Porque de él arranca su impecable trayectoria lírica, con una sucesión de volúmenes que ratifican una vocación ejemplar. Digo Sé que vivo, (1984), Letanía doméstica para mujeres enamoradas (1986), Bolero (1993), Lugar de la memoria (1996), Amados ángeles (1997), Mujer sin alcuza (2005) -su más dilatado lapsus de silencio- y, finalmente, Corimbo (2011).
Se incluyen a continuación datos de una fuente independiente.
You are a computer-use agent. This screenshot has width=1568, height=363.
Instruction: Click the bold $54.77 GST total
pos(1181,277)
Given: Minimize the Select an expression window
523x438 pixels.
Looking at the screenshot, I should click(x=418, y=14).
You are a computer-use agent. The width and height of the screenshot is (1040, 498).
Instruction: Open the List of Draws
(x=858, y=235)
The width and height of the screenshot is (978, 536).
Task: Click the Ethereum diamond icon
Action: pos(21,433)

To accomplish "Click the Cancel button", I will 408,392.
El verso se despliega aquí, suelto, fluido -surge, incluso, el poema en prosa-, y los objetos cómplices, compañeros ayer, parecen regresar con el viejo quinqué olvidado: “Sobre tu línea transparente y pura/ se derraman las sombras”… Corimbo no es precisamente un libro sombrío, pero la nostalgia del ayer, de “aquellos lejanos días”, se hace presente irremediable: “El tiempo no existía”, pero “la muerte silenciosa,/ calladamente pálida,/ crecía con nosotros”.

Y acabó cerrando el círculo literario y vital de esta mujer poeta, que unió a su labor de creación, una tarea investigadora que ahonda en el ser y el hacer de otras cantoras notables (Carolina Coronado, Ernestina de Champourcin, Delmira Agustini, Amy Lowell, Carmen Conde, Mª Mercedes Carranza, etc).

Javier Lostalé, prologuista del volumen, escribe y resume: “Leer en conjunto la obra poética de Luzmaría Jiménez Faro significa entrar en un universo donde el amor y la muerte son un destino, el paso del tiempo está lleno de semillas, la realidad no es frontera, sino paso al pulso de lo invisible, el cuerpo se desnuda en espíritu y lo inanimado siente”.

Vuelvo a uno de sus títulos: Sé que vivo. Y  estoy con su aserto. Porque sí, sigue viviendo, con su fervor y su fulgor de ayer, en sus versos y en nosotros.